**Extrait de page:**

Les universités américaines en ont fait un genre à part entière : la « cli-fi », pour « climate fiction », et y rangent tous les romans d’anticipation ou de science-fiction portant sur le réchauffement climatique. En français, on parle aussi, plus généralement, d’« écofictions », comme les nomme Christian Chelebourg dans son ouvrage de synthèse Les Écofictions – Mythologies de la fin du monde, publié en 2012.
De fait, les titres abondent et le filon semble particulièrement prometteur : pas de pénurie dans ces eaux éditoriales là.
Du point de vue de l’histoire littéraire, les chercheurs datent des années 60 cette nouvelle mode : on cite d’ordinaire le célèbre Dune de Frank Herbert (1965), roman de science-fiction le plus vendu au monde, précédé en 1964 de Sécheresse de James Graham Ballard. Ce dernier est reconnu, aujourd’hui, comme un pionnier du genre, notamment par l’Américain David Brin, auteur de Terre, paru en 1993, ou par le Français Jean-Marc Ligny, auteur de la trilogie Aqua™, Exodes et Semences, parue de 2006 à 2015.
Bien sûr, on peut remonter plus haut, aux Raisins de la colère de Steinbeck, que Claire Perrin, doctorante de l’université de Perpignan, a choisi comme sujet de thèse dans cette perspective.

**Extrait des données:**
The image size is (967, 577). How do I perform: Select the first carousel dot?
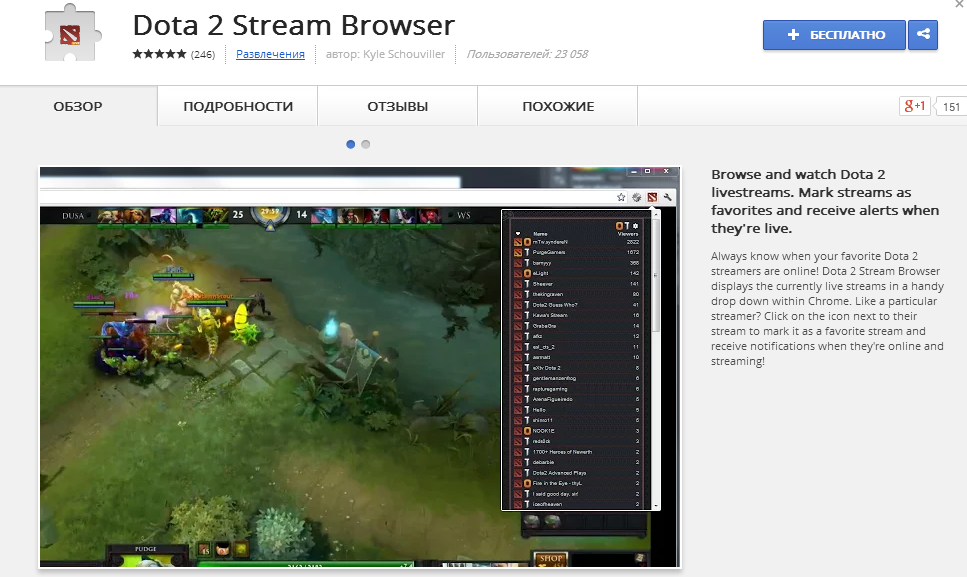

**Parties de l'exercice:**
A. Reproduisez à l'identique le passage du texte sur la fiction climatique qui commence par « Bien sûr, on » et se termine par « dans cette perspective. ».
B. Poursuivez le texte sur la fiction climatique à partir de sa dernière phrase.
Ces données n'ont aucun lien avec le texte sur la fiction climatique.

**Liste des réponses:**
A.
Bien sûr, on peut remonter plus haut, aux Raisins de la colère de Steinbeck, que Claire Perrin, doctorante de l’université de Perpignan, a choisi comme sujet de thèse dans cette perspective.

B.
Mais on est surpris de constater l’oubli dans lequel est laissé un roman bien antérieur, européen, écrit en français et qui porte, de façon assez prémonitoire – à la fois par rapport au phénomène climatique et à la mode éditoriale – sur le réchauffement. Je l’ai découvert par hasard, alors que je rentrais d’un court séjour en Suisse et où, émerveillé par les eaux du Léman, ses montagnes, ses vignes et ses villages, j’ai eu envie de retrouver Ramuz. Ouvrant le tome 2 de ses romans dans la Pléiade, je suis donc tombé sur cette Présence de la mort, publié en 1922. « Roman mal connu », de l’aveu même de son éditeur dans la Pléiade, il est pourtant « un ouvrage matriciel », et pas seulement pour l’œuvre de Ramuz, mais aussi pour notre XXIe siècle.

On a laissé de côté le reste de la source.